Episodic Detectable Viremia Does Not Affect Prognosis in... : Official journal of the American College of Gastroenterology | ACG (original) (raw)

ARTICLE: LIVER

Episodic Detectable Viremia Does Not Affect Prognosis in Untreated Compensated Cirrhosis With Serum Hepatitis B Virus DNA <2,000 IU/mL

Lee, Hye Won MD, PhD1,2,3,*; Park, Soo Young MD, PhD4,*; Lee, Yu Rim MD, PhD4; Lee, Hyein BS3; Lee, Jae Seung MD1,2,3; Kim, Seung Up MD, PhD1,2,3; Park, Jun Yong MD, PhD1,2,3; Kim, Do Young MD, PhD1,2,3; Ahn, Sang Hoon MD, PhD1,2,3; Kim, Beom Kyung MD, PhD1,2,3

1Department of Internal Medicine, Yonsei University College of Medicine, Seoul, Republic of Korea;

2Institute of Gastroenterology, Yonsei University College of Medicine, Seoul, Republic of Korea;

3Yonsei Liver Center, Severance Hospital, Yonsei University Health System, Seoul, Republic of Korea;

4Department of Internal Medicine, School of Medicine, Kyungpook National University, Daege, Republic of Korea.

Correspondence: Beom Kyung Kim, MD, PhD. E-mail: [email protected].

SUPPLEMENTARY MATERIAL accompanies this paper at https://links.lww.com/AJG/C202 and https://links.lww.com/AJG/C203

*Hye Won Lee, MD, PhD, and Soo Young Park, MD, PhD contributed equally to this work.

Abstract

INTRODUCTION:

The necessity of antiviral therapy (AVT) for hepatitis B virus (HBV)-infected compensated cirrhosis with low-level viremia (LLV) is controversial. Herein, we evaluated its natural history.

METHODS:

From 3 tertiary hospitals, we enrolled untreated patients with compensated cirrhosis with persistent serum HBV-DNA levels <2,000 IU/mL; LLV was defined as having at least 1 detectable serum HBV-DNA (20–2,000 IU/mL) episode, whereas maintained virological response (MVR) was defined as having persistently undetectable serum HBV-DNA (<20 IU/mL). When serum HBV-DNA was ≥2,000 IU/mL during follow-up, AVT was administered according to guidelines.

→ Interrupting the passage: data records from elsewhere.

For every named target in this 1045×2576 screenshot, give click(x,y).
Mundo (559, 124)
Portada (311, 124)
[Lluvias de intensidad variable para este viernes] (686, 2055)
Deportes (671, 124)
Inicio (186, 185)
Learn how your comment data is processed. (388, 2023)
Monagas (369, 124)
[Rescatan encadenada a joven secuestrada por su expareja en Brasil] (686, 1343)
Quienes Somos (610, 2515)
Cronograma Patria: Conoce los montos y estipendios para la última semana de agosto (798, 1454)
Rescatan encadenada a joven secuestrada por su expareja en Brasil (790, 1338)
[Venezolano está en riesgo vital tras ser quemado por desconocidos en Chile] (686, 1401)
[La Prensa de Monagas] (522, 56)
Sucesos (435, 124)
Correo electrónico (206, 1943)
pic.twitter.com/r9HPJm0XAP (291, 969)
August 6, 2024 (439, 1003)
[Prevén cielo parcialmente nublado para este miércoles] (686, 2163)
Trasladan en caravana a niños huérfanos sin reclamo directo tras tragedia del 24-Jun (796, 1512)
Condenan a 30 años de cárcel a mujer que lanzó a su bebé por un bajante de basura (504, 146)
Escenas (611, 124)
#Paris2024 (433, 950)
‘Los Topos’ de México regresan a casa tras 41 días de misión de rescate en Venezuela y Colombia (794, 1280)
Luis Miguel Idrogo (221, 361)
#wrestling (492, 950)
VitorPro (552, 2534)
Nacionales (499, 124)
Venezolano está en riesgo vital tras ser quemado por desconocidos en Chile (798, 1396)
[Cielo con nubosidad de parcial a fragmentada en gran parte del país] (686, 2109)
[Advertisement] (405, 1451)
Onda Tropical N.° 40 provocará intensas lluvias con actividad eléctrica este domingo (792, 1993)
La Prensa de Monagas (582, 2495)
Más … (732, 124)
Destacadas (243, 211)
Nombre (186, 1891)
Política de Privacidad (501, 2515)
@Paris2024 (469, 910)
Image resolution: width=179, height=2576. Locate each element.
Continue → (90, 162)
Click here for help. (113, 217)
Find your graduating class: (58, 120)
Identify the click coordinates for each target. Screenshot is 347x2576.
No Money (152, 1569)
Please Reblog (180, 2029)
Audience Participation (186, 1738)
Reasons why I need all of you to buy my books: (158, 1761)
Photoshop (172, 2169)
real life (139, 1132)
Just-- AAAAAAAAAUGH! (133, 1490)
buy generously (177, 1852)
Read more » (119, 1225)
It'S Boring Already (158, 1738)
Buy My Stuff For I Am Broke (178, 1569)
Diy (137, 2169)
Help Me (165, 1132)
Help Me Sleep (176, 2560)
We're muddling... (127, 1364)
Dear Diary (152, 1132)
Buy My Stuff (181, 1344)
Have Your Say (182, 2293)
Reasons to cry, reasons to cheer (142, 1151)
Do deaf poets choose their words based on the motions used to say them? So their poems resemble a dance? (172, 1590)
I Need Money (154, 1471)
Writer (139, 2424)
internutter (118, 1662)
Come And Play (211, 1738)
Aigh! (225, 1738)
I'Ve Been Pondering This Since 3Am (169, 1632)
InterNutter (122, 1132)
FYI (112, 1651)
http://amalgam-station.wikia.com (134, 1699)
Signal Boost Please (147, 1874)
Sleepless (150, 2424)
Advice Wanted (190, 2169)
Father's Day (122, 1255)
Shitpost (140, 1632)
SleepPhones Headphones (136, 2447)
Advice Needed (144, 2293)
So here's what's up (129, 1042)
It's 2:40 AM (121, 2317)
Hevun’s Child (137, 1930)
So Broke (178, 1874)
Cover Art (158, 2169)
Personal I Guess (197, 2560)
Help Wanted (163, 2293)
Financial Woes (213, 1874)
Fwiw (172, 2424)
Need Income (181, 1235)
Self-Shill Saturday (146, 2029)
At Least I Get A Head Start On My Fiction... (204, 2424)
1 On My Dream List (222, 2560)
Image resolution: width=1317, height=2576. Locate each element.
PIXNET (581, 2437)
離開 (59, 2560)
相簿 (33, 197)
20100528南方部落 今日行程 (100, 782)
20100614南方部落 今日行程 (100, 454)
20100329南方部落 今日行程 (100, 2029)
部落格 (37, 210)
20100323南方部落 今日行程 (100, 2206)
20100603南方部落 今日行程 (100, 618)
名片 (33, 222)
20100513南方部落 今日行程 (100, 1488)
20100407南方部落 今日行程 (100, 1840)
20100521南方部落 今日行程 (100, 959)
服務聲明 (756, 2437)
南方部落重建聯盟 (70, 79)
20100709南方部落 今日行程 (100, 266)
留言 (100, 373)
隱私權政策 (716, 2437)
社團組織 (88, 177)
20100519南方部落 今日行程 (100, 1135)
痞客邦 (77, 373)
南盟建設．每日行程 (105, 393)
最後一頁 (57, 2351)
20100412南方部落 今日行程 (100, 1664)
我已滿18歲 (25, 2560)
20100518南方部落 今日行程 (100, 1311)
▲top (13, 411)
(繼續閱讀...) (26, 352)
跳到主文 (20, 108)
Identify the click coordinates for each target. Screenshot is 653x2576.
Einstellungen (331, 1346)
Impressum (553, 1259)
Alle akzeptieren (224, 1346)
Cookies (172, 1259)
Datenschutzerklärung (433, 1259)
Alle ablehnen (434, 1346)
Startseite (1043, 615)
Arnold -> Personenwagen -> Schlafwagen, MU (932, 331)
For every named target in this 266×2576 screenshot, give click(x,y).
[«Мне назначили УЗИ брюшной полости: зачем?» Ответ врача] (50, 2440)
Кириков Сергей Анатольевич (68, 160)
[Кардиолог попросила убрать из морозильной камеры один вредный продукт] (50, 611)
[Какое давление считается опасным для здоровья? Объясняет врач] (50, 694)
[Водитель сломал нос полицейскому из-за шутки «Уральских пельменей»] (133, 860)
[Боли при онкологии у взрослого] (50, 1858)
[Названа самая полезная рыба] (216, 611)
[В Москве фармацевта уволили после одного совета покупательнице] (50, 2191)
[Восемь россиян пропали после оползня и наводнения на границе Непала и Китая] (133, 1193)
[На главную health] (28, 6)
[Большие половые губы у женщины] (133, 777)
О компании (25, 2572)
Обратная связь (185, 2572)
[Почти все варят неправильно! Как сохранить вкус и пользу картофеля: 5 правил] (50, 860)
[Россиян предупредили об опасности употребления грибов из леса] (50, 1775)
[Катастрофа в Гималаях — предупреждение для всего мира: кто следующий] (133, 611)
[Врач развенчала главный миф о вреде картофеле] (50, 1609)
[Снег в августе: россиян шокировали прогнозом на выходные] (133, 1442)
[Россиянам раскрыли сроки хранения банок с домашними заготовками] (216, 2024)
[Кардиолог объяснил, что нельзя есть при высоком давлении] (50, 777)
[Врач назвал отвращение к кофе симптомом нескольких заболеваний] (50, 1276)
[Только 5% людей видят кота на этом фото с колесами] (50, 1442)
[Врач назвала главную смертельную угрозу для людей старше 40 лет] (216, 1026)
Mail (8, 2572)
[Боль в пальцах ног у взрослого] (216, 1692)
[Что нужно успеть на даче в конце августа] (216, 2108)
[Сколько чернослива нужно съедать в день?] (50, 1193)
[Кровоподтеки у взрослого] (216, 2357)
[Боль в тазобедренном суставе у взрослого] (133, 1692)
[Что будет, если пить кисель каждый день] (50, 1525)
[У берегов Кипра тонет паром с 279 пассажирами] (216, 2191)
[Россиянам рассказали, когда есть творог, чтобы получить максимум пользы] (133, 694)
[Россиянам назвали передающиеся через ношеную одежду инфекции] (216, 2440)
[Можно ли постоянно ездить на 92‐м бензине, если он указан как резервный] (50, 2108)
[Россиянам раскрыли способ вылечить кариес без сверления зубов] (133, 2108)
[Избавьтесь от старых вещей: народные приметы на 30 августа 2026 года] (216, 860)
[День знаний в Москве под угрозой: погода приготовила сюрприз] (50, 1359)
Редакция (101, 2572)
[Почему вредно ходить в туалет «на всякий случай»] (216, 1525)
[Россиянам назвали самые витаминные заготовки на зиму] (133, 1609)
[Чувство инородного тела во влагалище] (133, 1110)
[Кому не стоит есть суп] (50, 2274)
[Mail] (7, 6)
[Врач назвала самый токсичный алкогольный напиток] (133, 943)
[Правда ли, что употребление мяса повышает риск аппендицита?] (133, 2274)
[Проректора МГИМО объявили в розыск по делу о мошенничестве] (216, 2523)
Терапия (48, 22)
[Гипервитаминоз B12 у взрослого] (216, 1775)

Study end points were development of cirrhotic complication event (CCE) or hepatocellular carcinoma (HCC).

RESULTS:

Among 567 patients analyzed, cumulative HCC risk at 3, 5, and 7 years was comparable between LLV (n = 391) vs MVR (n = 176) groups (5.7%, 10.7%, and 17.3% vs 7.2%, 15.5%, and 19.4%, respectively [P = 0.390]). CCE risk was also comparable between 2 groups (7.5%, 12.8%, and 13.7% vs 7.8%, 12.3%, and 14.6%, respectively [P = 0.880]). By multivariate analysis, LLV (vs MVR) was not associated with HCC or CCE risks, with adjusted hazard ratios of 1.422 (95% confidence interval [CI] 0.694–2.913; P = 0.336) and 1.816 (95% CI: 0.843–3.911; P = 0.128), respectively. Inverse probability of treatment weighting analysis yielded comparable outcomes between 2 groups, regarding HCC and CCE risks with hazard ratios of 0.903 (95% CI: 0.528–1.546; P = 0.711) and 1.192 (95% CI: 0.675–2.105; P = 0.545), respectively.

DISCUSSION:

Episodic LLV among untreated patients with compensated cirrhosis does not increase the risk of disease progression compared with MVR status. Thus, the benefits of AVT for episodic LLV should be re-evaluated.